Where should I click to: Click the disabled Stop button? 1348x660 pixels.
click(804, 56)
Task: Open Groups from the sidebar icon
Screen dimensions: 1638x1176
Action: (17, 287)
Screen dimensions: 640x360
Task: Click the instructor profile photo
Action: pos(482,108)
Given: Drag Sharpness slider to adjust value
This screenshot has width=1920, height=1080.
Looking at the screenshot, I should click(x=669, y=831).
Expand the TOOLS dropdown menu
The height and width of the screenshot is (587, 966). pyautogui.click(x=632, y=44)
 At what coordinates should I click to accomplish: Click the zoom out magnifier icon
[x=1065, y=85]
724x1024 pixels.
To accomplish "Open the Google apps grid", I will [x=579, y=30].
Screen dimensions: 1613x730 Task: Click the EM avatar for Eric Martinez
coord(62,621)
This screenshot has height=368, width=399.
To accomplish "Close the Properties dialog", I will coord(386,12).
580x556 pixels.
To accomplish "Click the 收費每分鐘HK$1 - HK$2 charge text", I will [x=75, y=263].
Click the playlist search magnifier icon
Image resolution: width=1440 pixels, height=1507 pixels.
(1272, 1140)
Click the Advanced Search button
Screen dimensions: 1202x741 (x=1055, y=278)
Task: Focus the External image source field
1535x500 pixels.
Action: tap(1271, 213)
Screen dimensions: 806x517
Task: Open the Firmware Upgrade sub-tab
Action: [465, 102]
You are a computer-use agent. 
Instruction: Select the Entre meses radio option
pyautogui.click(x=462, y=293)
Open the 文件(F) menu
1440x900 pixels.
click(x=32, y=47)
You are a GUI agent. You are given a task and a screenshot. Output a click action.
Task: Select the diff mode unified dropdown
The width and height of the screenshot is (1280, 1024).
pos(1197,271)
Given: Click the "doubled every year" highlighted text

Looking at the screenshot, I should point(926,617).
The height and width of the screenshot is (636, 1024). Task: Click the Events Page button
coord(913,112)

------------------------

▶ AIM OF THE TASK: Write out the records above exactly as given.

▶ ANSWER SECTION:
Where should I click to: Click the disabled Stop button? 1348x660 pixels.
click(804, 56)
Task: Open Groups from the sidebar icon
Screen dimensions: 1638x1176
Action: (17, 287)
Screen dimensions: 640x360
Task: Click the instructor profile photo
Action: pos(482,108)
Given: Drag Sharpness slider to adjust value
This screenshot has width=1920, height=1080.
Looking at the screenshot, I should click(x=669, y=831).
Expand the TOOLS dropdown menu
The height and width of the screenshot is (587, 966). pyautogui.click(x=632, y=44)
 At what coordinates should I click to accomplish: Click the zoom out magnifier icon
[x=1065, y=85]
724x1024 pixels.
To accomplish "Open the Google apps grid", I will [x=579, y=30].
Screen dimensions: 1613x730 Task: Click the EM avatar for Eric Martinez
coord(62,621)
This screenshot has height=368, width=399.
To accomplish "Close the Properties dialog", I will coord(386,12).
580x556 pixels.
To accomplish "Click the 收費每分鐘HK$1 - HK$2 charge text", I will [x=75, y=263].
Click the playlist search magnifier icon
Image resolution: width=1440 pixels, height=1507 pixels.
(1272, 1140)
Click the Advanced Search button
Screen dimensions: 1202x741 (x=1055, y=278)
Task: Focus the External image source field
1535x500 pixels.
Action: tap(1271, 213)
Screen dimensions: 806x517
Task: Open the Firmware Upgrade sub-tab
Action: [465, 102]
You are a computer-use agent. 
Instruction: Select the Entre meses radio option
pyautogui.click(x=462, y=293)
Open the 文件(F) menu
1440x900 pixels.
click(x=32, y=47)
You are a GUI agent. You are given a task and a screenshot. Output a click action.
Task: Select the diff mode unified dropdown
The width and height of the screenshot is (1280, 1024).
pos(1197,271)
Given: Click the "doubled every year" highlighted text

Looking at the screenshot, I should point(926,617).
The height and width of the screenshot is (636, 1024). Task: Click the Events Page button
coord(913,112)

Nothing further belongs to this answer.